=== Short problem A ===
Summarize the Pacemaker failover thread in two sentences.
=== Short problem B ===
Write out the passage of the Pacemaker failover thread from "Then you can" up to and including "attribute via crm_attribute.".

[Pacemaker] Consider extra slave node resource when calculating actions for failover
Andrew Beekhof
andrew at beekhof.net
Wed Jan 15 05:29:02 UTC 2014
On 14 Jan 2014, at 11:25 pm, Juraj Fabo <juraj.fabo at gmail.com> wrote:
> Hi
>
> I have master-slave cluster with configuration attached below.
> It is based on documented postgresql master-slave cluster configuration.
> Colocation constraints should work that way that if some of "master-group"
> resources fails,
> failover to slave node will be done. This basically works ok.
>
> I would like to have an additional condition integrated.
> On and only on the HotStandby runs resource SERVICE-res-mon-s1.
> If the SERVICE-res-mon-s1 resource on slave reports negative score then
> failover should not be done,
> because it indicates that the slave node is not ready to run services from
> master-group.
> However, even if the SERVICE-res-mon-s1 fails, postgresql slave (HotStandby)
> should still run,
> because the SERVICE-res-mon-s1 monitors some application related
> functionality which does not block the postgres itself.
>
> The requested feature is very close to the one described in the
> http://clusterlabs.org/doc/en-
> US/Pacemaker/1.0/html/Pacemaker_Explained/ch09s03s03s02.html
> "prefer nodes with the most connectivity"
>
> with that difference, that the resource agent is running only on the standby
> node.
> Reason is, that the SERVICE-res-mon-s1 is in reality minimalistic
> implementation of the SERVICE-service
> in order to know whether the slave would be able to run the SERVICE-service.
The simplest approach might be to run:
crm_attribute --name postgres --value 100 --node serv1 --lifetime forever
And then have SERVICE-res-mon-s1 run:
crm_attribute --name postgres --value 10 --node serv2 --lifetime reboot
whenever it starts and
crm_attribute --name postgres --delete --node serv2 --lifetime reboot
whenever it stops.
Then you can use the 'postgres' attribute in the same way as you did with 'ping'.
>
> If needed, I could change this design to use clone of SERVICE-res-mon-s1 to
> run them on both nodes, however, I did not succeed even with this
> configuration.
> Next step would be to have multiple instances of this resource agent running
> on both nodes (with different parameter spanID) and preffer node where "more
> spans" are ok.
>
> Ocf agent service_res_check reports the resource availability via "monitor"
> function, where it updates its own score attribute via crm_attribute.
> I thought that using this custom score attribute in location or colocation
> constraint could do the job, but it did not affected the failover logic.

(Entries drawn from a collection)
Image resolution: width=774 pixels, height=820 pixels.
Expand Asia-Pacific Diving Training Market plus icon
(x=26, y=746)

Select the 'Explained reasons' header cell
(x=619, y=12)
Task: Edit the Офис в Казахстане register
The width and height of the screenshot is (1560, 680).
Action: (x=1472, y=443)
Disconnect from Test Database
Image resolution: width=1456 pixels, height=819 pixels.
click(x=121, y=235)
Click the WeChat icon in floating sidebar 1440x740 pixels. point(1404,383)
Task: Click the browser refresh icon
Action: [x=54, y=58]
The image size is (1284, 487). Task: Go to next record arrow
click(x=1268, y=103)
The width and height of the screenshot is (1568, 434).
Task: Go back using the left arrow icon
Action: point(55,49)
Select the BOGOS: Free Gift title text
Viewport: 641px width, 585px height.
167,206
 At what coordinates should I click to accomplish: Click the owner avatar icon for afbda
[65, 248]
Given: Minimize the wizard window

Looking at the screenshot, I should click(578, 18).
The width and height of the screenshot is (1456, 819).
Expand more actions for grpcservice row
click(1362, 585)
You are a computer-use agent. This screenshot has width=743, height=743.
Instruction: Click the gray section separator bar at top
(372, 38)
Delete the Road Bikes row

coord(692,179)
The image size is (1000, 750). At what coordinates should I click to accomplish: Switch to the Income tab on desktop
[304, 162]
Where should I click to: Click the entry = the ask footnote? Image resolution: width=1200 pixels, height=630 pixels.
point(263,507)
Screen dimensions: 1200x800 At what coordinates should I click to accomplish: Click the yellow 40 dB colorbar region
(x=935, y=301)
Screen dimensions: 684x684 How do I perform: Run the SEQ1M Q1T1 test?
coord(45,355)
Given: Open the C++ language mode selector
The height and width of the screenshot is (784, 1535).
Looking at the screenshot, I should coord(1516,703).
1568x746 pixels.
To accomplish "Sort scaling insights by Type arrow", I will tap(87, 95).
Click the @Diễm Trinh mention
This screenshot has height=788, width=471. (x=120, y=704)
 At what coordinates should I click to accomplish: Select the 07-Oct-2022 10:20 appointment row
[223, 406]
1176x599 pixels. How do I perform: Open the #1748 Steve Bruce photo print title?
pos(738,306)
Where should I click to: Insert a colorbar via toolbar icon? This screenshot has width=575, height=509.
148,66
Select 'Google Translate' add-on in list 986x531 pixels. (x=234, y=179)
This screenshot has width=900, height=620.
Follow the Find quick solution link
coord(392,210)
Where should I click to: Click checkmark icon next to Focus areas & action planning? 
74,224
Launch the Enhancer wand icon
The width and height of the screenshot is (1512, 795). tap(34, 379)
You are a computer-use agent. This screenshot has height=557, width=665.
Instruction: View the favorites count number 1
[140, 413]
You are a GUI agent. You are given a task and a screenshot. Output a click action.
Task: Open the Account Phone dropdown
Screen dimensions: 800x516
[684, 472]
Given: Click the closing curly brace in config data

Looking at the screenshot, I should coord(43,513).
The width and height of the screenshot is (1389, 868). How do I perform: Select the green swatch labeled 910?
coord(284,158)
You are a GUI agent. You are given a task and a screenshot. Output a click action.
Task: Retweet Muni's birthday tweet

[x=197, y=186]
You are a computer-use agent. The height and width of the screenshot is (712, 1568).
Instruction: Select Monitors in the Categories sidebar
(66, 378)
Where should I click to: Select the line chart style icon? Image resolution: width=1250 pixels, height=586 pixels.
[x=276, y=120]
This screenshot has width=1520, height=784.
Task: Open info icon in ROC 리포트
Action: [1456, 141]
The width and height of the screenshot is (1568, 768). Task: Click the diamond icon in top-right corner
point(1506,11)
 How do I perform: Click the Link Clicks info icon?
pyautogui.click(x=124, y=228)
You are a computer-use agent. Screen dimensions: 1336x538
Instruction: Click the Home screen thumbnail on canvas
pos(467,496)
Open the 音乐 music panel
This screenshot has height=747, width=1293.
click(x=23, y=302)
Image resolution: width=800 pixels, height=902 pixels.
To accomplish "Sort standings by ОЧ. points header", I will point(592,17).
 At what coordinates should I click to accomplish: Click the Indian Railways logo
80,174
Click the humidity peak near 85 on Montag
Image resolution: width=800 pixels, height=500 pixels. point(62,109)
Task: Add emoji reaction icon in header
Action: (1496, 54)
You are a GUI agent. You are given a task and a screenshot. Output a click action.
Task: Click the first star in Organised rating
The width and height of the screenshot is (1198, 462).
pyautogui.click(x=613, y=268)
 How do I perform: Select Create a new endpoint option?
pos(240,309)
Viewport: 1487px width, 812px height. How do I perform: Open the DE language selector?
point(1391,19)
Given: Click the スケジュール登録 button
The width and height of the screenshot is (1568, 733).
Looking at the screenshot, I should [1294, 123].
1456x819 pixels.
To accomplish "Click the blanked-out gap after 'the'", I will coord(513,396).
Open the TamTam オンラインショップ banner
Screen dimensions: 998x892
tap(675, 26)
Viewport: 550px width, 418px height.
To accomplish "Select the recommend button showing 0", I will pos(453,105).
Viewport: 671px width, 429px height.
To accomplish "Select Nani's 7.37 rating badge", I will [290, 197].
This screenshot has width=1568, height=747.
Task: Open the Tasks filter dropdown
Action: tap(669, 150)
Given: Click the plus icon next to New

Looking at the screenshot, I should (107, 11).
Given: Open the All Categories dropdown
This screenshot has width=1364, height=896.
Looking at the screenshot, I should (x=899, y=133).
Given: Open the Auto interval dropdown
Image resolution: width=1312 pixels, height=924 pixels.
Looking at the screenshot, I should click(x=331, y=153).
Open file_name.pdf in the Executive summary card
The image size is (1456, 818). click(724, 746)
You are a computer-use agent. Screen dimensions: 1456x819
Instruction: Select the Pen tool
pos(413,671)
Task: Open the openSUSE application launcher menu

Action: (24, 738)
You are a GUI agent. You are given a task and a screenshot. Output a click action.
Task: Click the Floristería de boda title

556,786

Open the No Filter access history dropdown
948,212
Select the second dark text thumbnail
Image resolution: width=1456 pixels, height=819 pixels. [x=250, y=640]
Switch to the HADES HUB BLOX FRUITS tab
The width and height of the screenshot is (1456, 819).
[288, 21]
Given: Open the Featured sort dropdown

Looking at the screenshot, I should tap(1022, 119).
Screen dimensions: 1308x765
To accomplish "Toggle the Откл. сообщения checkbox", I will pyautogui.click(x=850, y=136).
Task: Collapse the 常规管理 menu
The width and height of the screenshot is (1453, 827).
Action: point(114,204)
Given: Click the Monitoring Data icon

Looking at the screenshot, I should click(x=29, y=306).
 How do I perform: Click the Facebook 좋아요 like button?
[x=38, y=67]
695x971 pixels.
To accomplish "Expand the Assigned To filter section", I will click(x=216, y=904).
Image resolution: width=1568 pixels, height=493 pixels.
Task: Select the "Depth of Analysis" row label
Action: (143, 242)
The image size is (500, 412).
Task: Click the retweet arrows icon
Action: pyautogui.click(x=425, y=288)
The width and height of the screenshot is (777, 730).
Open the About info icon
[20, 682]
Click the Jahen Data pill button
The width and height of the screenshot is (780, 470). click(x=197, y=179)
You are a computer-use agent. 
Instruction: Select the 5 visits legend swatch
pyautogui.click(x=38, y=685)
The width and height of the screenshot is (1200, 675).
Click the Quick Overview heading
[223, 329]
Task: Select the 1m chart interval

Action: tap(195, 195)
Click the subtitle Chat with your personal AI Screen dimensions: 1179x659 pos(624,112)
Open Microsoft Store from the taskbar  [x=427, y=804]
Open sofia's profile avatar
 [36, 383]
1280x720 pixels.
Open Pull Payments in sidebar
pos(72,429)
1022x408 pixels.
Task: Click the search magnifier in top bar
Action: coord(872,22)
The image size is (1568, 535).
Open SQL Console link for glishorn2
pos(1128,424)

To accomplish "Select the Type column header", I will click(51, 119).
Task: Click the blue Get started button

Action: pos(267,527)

=== Task solution A ===
A PostgreSQL master-slave Pacemaker cluster should not fail over to the slave when SERVICE-res-mon-s1, which runs only on the HotStandby, reports a negative score, though the HotStandby itself should keep running. The reply proposes setting a permanent 'postgres' attribute of 100 on serv1, having SERVICE-res-mon-s1 set it to 10 on serv2 when it starts and delete it when it stops, and then using that attribute the same way as 'ping'.

=== Task solution B ===
Then you can use the 'postgres' attribute in the same way as you did with 'ping'.
>
> If needed, I could change this design to use clone of SERVICE-res-mon-s1 to
> run them on both nodes, however, I did not succeed even with this
> configuration.
> Next step would be to have multiple instances of this resource agent running
> on both nodes (with different parameter spanID) and preffer node where "more
> spans" are ok.
>
> Ocf agent service_res_check reports the resource availability via "monitor"
> function, where it updates its own score attribute via crm_attribute.